If you have too much to read, or too much information to digest, could a machine do it for you? That is in essence the motivation behind the expert area of content mining, here including both text mining and data mining.
This is a research study commissioned by the Publishing Research Consortium on the topic of Content Mining of Journal Articles. Content mining is defined as the automated processing of large amounts of digital content for purposes of information retrieval, information extraction and meta‐ analysis. This study, carried out between February and May 2011, aims to provide an overview of current practices, players, policies, plans and expectations for text mining and data mining of content in academic journals. The research consisted of a series of 29 interviews with experts and people working on content mining and was concluded by a survey among scholarly publishers.
Overall, experts expect a further acceleration of text and data mining into scholarly content, sparked by a greater availability of digital content corpuses, the ever increasing computer capabilities,improved user‐friendliness of software tools and easier access to content. Semantic annotation ofcontent is expected by some to develop into a new standard for STM content, facilitating better and deeper search and browse facilities into related articles ‐‐ even if use cases and business propositions are at present in infancy stage only and not yet fully developed.
This optimism on Journal Article Mining is generally shared by publishers across the board who expect an increase in publishers mining their own content. Half of the publishers surveyed also already see an increase in mining requests from third parties. The mining requests that publishers receive are not very frequent (mostly less than 10 per year, a good share even less than 5 per year) and come mostly from Abstracting and Indexing services and from corporate customers. Respondents also note a fair amount of illegal crawling and downloading that suggest unreported mining activities.
Publishers tend to treat mining requests from third parties in a liberal way, certainly so for mining requests with a research purpose. Publishers are less permissive if the mining results can replace or compete with the original content. Few publishers have a publicly available mining policy, the large majority handles mining requests on a case‐by‐case basis. Approximately 30 % of publisher respondents allow any kind of mining of their content without restrictions, in most cases as part of their Open Access policies. For the other publishers, nearly all require information about the intent and purpose of the mining request.

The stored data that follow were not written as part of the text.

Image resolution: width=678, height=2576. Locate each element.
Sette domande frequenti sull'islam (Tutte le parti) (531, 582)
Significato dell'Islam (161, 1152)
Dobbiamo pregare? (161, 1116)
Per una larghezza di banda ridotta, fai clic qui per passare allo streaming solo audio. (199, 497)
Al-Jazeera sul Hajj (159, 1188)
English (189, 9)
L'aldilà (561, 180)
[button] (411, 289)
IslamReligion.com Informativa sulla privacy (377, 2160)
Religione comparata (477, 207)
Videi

Regarding measures to make content mining easier across multi‐publishers content, the interviews generated a broad spectrum of possible improvements: from the creation of one shared content mining platform across publishers, and commonly agreed permission rules for research based mining
Tequests, to collaborate with (national) libraries and standardization of mining‐friendly content formats including basic, common ontologies. Of these options, the suggestion for more cross publisher standardization of content formats received most support in the survey, especially from the (self declared) mining experts. Collaboration with libraries was least popular, while one content mining platform received a good response overall, but faced less positive responses from those respondents who have expertise or experience in content mining.
The survey results were cross analyzed for differences in responses from small and large publishers, for different types of publishers and for experts versus non‐experts. Size and type of publishers showed no statistically significant deviations, except that larger publishers (with more than 50 journals) receive more mining requests, do more mining of their own content and more often have publicly available permission guidelines for content mining. Differences between expert and non‐experts responses were most prominent regarding solutions to make content mining easier: experts were more articulate in their opinions with a higher rating for standardization of content formats and a lower rating for the creation of one shared content mining platform. Experts were more negative than non‐experts about collaboration with libraries.